-- QUOTED PASSAGE --
■ ■ ■ ■ ■

Copyright John Harris reportingdigital.co.uk

Next Thursday, June 18th, is the 200th anniversary of the Battle of Waterloo and, coincidentally, the 31st anniversary of the Battle of Orgreave. Wellington`s victory will undoubtedly be commemorated with solemnity and pride but with very little mention of Field Marshal Blücher. Orgreave, on the other hand, is being commemorated with bucket loads of official whitewash.

In June 1984, at the height of the miner`s strike, the Orgreave coking plant near Rotherham was subject to an NUM picket. It seems that some of the striking miners were playing football when mounted riot police launched a baton charge. The pickets tried to run away and as the re-grouped forces of Marshal Blücher were unlikely to appear over the horizon, the miners attempted to defend themselves. There were numerous injuries on both sides.

A total of 95 miners were arrested and charged with a variety of offences including riot. Their trials collapsed after 16 weeks due to the unreliability of police evidence and all charges were dropped. As with any battle, there are conflicting versions of events and those versions remain vivid and contentious. It is absurd to compare the Battle of Orgreave with the Battle of Waterloo in terms of threats to national security but in both cases the victors wrote the history. Orgreave is significant if we are concerned by allegations that the police service have used deliberate violence to enforce a government`s policies and then falsify evidence to justify brutality.

■ ■ ■ ■ ■

-- LIST OF TASKS --
(1) How many miners were arrested at Orgreave, according to the Orgreave piece?
(2) List every person named anywhere in the Orgreave piece.

■ ■ ■ ■ ■

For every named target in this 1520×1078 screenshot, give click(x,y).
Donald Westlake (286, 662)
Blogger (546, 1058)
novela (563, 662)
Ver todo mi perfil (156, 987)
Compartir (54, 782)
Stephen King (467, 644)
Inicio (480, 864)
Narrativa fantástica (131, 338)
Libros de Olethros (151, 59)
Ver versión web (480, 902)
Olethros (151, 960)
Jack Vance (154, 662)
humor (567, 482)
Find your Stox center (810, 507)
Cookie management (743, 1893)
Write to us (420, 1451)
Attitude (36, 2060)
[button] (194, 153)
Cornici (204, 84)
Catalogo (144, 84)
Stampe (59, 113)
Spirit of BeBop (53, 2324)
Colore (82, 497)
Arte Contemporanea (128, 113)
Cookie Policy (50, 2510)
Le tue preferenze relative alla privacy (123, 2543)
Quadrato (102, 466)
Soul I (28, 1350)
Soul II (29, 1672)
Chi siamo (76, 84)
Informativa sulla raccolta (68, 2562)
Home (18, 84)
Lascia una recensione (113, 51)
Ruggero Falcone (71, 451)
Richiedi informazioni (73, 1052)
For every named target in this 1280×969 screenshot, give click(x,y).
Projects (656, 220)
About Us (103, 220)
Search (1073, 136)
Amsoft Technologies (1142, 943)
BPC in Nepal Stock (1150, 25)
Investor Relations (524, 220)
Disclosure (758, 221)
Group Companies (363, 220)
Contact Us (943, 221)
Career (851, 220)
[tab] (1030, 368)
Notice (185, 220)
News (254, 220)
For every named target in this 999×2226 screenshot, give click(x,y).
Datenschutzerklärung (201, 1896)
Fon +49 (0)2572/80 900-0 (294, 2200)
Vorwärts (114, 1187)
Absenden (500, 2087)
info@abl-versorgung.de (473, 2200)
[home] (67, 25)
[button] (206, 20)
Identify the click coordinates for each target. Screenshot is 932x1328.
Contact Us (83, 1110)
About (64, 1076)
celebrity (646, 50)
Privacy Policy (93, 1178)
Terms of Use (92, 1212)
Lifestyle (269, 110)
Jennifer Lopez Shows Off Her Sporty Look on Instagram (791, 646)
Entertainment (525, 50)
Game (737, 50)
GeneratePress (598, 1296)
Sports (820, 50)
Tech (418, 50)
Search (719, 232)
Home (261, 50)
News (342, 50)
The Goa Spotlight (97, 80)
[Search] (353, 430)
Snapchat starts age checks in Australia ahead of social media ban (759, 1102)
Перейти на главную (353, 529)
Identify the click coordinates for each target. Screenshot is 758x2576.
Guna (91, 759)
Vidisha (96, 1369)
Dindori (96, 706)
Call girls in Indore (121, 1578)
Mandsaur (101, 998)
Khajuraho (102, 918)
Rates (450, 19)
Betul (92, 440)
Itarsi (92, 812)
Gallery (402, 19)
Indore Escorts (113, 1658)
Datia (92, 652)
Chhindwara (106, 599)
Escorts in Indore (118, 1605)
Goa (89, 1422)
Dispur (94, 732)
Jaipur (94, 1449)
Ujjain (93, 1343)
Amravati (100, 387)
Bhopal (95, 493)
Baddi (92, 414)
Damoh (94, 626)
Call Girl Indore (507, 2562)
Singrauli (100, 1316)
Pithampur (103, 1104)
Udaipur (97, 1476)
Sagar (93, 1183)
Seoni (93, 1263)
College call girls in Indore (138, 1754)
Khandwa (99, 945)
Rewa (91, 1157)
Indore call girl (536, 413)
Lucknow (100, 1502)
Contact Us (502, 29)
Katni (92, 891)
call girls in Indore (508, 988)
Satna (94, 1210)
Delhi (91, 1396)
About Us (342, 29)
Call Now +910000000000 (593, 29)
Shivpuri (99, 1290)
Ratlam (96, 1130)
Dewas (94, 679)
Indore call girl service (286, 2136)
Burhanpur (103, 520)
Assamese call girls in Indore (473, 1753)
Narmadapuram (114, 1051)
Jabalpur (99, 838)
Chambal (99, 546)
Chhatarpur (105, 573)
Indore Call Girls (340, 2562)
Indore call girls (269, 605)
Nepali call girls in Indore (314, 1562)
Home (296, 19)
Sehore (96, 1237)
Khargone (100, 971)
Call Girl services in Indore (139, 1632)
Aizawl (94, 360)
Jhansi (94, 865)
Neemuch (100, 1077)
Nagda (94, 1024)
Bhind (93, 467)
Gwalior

■ ■ ■ ■ ■

-- EXPECTED RESPONSES --
(1) 95

(2) John Harris, Wellington, Field Marshal Blücher